20> Your dog is terrified when its fravourite squeaky toy is found decapitated with a note saying your next mutt pinned to it.

19> Your cat no longer sits on the fence and catawauls it uses flashlights and morse code.

18> You find your cat has had its claws hollowed out and filled with poison.

17> Your cat starts to wear balaclvas and ammo belts instead of its flee collar.

16> Sits on your newspaper in the morning and carefully reads the coded message that Garfield sends out every day.

15> Used to sleep on top of TV, now monitors CNN 24 hours a day.

14> Notably absent from home during surprise feline invasion of Poland.

13> When you enter the room, Snowball and the other members of the Tri-Cateral Commission stop talking and begin playing with yarn.

12> Behind the couch you find a forged passport, plane tickets, and nine suicide bombs.

11> What you thought was "heat" is actually a four-legged goose step.

10> Well, *somebody* subscribed to alt.cats.world.domination.

9> Autopsy of the last mouse left on your doormat reveals "tattoo" to be blueprint of the UN Building.

8> Constantly petting that bald man he keeps on his lap.

7> Kitty Chow spilled on the floor spells out "Drop the car keys and leave the door open or the dog gets it in the head."

6> Then -- dead mice in the kitchen.

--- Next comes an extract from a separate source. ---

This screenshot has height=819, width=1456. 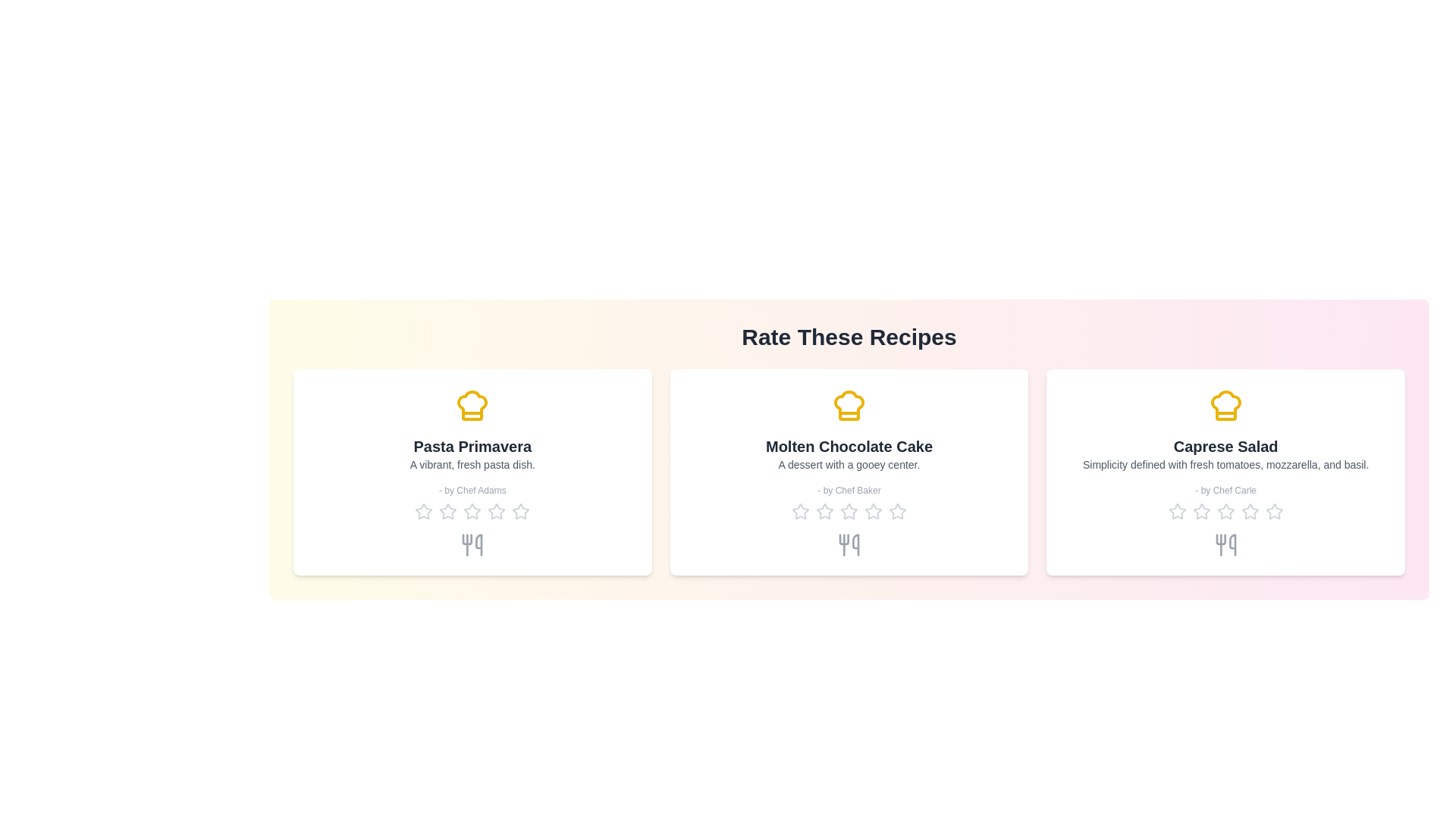 What do you see at coordinates (472, 472) in the screenshot?
I see `the Pasta Primavera recipe card to observe its hover effect` at bounding box center [472, 472].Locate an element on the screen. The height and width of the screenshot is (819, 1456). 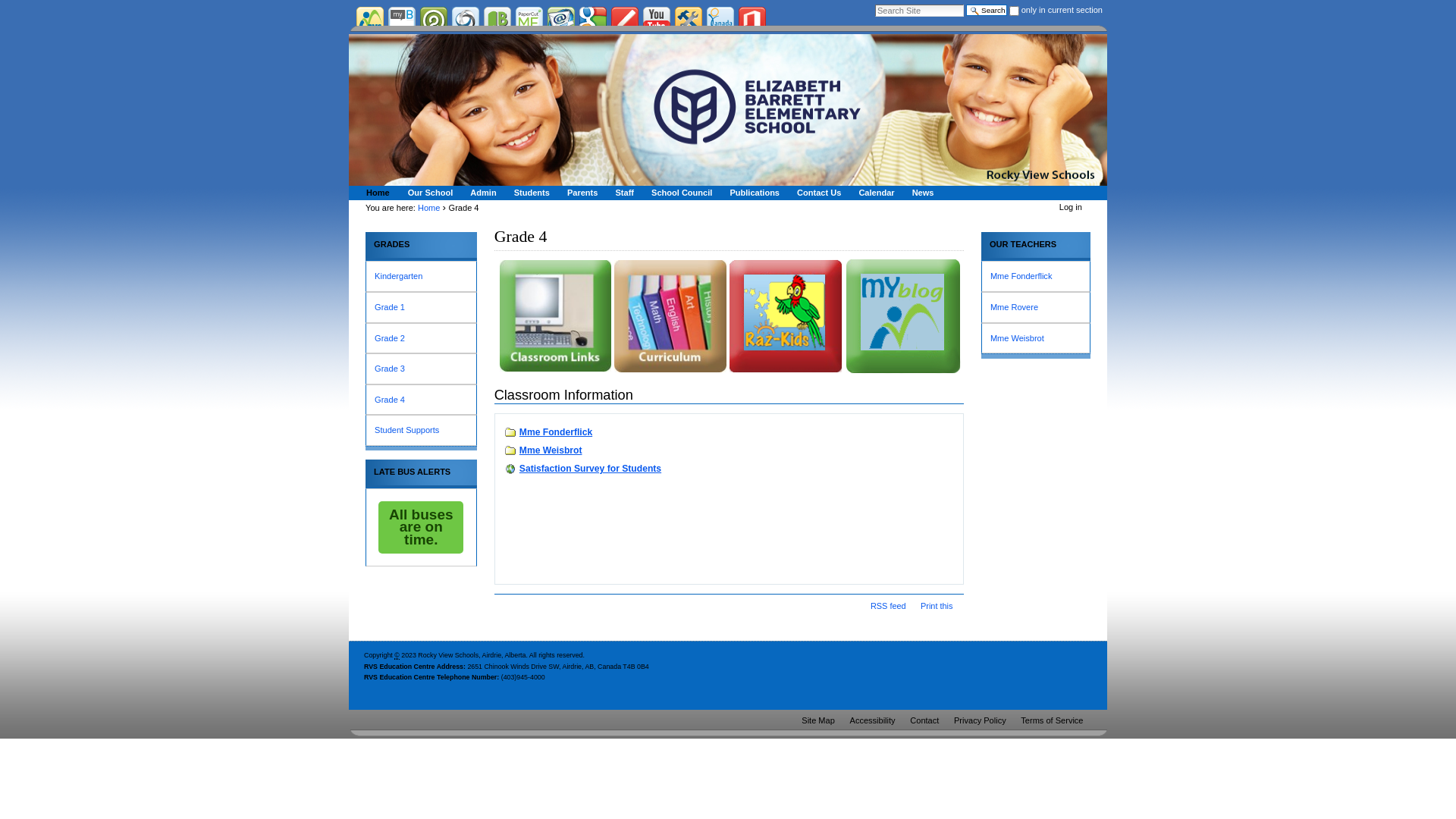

Now -- dead third world dictators in the basement.

5> Judging from the kitchen, he seems to be working on some kind of "land mine" technology.

4> Fluffy is now sleeping only 21 hours a day, down from 23.

3> Has recently been acting somewhat... aloof.

2> What your cat lacks in charisma and good looks, he makes up for with his ruthless handling of rival software companies.

1> Somehow, you're now subscribed to "Pussy of Fortune" magazine.